→ DIRECTIVE: Return the entries below that run from the line containing "The image size is (338, 211)." through the line containing "click(502, 263)", both included, copied line for line with nothing else added.

◆ ◆ ◆ ◆ ◆

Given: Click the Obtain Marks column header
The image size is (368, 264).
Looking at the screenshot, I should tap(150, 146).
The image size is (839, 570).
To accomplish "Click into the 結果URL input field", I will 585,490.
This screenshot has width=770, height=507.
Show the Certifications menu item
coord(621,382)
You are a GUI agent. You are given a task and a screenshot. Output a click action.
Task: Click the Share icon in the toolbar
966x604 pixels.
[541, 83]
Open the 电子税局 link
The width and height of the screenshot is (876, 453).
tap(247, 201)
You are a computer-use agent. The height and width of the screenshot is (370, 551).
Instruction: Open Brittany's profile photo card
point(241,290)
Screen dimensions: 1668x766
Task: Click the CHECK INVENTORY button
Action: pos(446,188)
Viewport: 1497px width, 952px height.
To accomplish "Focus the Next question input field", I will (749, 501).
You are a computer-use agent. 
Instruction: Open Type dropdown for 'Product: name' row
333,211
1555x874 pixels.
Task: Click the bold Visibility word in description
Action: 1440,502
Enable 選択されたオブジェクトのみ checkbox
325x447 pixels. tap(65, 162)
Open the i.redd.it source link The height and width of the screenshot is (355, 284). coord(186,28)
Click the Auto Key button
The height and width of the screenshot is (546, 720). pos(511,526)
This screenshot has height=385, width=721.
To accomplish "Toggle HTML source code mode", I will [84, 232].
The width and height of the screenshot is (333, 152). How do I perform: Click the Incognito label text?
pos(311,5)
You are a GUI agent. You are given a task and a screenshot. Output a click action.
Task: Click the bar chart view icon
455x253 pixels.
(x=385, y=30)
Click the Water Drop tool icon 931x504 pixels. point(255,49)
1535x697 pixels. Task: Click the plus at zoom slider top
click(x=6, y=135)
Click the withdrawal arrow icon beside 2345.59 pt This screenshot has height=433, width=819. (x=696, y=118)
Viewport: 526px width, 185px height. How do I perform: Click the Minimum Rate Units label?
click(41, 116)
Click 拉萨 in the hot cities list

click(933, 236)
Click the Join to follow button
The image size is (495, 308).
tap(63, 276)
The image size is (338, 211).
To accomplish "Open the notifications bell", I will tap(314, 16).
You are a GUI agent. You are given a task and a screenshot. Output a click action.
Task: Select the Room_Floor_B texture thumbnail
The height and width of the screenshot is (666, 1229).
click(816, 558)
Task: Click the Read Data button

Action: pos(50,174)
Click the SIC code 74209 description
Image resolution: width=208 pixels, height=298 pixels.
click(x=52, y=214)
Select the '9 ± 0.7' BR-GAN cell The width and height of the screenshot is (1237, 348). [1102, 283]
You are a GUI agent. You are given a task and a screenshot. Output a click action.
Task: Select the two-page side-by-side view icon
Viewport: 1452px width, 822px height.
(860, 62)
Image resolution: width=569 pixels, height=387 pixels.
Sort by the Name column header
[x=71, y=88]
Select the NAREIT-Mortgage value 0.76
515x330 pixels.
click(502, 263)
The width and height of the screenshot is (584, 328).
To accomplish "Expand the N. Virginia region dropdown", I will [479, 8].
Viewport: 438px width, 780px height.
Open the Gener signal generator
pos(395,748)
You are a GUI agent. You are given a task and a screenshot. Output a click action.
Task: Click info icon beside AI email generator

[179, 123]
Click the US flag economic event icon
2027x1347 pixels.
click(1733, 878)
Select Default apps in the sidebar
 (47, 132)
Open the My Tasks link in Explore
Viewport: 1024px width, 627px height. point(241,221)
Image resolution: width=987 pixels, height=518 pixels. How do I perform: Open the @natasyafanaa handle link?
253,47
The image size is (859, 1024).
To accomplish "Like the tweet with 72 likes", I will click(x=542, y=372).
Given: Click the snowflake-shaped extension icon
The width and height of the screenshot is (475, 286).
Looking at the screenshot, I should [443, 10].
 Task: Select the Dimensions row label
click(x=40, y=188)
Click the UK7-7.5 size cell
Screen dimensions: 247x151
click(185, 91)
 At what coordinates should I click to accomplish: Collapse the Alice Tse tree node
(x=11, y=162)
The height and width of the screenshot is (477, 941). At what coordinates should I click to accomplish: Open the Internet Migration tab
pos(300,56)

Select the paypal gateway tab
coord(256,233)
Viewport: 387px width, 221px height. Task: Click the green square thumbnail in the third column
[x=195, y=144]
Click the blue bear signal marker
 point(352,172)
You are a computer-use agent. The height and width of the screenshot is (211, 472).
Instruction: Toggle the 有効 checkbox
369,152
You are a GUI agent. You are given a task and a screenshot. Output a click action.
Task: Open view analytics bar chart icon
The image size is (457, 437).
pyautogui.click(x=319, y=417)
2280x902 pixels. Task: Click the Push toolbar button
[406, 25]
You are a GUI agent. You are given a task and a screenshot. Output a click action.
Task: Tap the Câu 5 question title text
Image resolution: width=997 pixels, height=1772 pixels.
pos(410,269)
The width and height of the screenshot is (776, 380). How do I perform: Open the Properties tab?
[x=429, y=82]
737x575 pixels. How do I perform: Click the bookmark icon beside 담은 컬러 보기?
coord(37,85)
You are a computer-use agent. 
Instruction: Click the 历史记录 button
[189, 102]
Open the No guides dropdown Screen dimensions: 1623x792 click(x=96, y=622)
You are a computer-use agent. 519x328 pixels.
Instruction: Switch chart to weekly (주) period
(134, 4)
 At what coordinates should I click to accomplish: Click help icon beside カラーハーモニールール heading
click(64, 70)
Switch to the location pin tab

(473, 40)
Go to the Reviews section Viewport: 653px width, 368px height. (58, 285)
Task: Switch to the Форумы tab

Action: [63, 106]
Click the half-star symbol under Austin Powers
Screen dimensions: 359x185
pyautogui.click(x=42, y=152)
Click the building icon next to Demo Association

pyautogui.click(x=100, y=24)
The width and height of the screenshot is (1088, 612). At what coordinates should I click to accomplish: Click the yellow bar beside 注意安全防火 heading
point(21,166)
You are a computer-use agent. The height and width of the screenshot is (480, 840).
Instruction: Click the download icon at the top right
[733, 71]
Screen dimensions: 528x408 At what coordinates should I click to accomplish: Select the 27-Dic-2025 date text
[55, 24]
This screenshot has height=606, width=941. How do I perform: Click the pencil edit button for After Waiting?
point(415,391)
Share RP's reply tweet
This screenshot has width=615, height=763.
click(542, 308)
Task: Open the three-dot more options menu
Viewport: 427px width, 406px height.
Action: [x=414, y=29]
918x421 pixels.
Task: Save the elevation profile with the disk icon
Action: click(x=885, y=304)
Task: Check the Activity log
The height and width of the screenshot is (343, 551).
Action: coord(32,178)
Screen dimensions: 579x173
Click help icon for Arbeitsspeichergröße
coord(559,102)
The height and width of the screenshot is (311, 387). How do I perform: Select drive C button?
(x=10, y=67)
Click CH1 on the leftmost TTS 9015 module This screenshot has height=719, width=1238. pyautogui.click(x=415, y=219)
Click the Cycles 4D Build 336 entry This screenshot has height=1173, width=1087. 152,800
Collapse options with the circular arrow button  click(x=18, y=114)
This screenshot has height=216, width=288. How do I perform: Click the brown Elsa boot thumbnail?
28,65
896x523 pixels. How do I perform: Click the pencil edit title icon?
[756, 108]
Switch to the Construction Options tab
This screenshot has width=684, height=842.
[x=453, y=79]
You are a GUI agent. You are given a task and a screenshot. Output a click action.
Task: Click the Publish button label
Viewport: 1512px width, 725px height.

◆ ◆ ◆ ◆ ◆

→ COMPLETE OUTPUT:
The image size is (338, 211).
To accomplish "Open the notifications bell", I will tap(314, 16).
You are a GUI agent. You are given a task and a screenshot. Output a click action.
Task: Select the Room_Floor_B texture thumbnail
The height and width of the screenshot is (666, 1229).
click(816, 558)
Task: Click the Read Data button

Action: pos(50,174)
Click the SIC code 74209 description
Image resolution: width=208 pixels, height=298 pixels.
click(x=52, y=214)
Select the '9 ± 0.7' BR-GAN cell The width and height of the screenshot is (1237, 348). [1102, 283]
You are a GUI agent. You are given a task and a screenshot. Output a click action.
Task: Select the two-page side-by-side view icon
Viewport: 1452px width, 822px height.
(860, 62)
Image resolution: width=569 pixels, height=387 pixels.
Sort by the Name column header
[x=71, y=88]
Select the NAREIT-Mortgage value 0.76
515x330 pixels.
click(502, 263)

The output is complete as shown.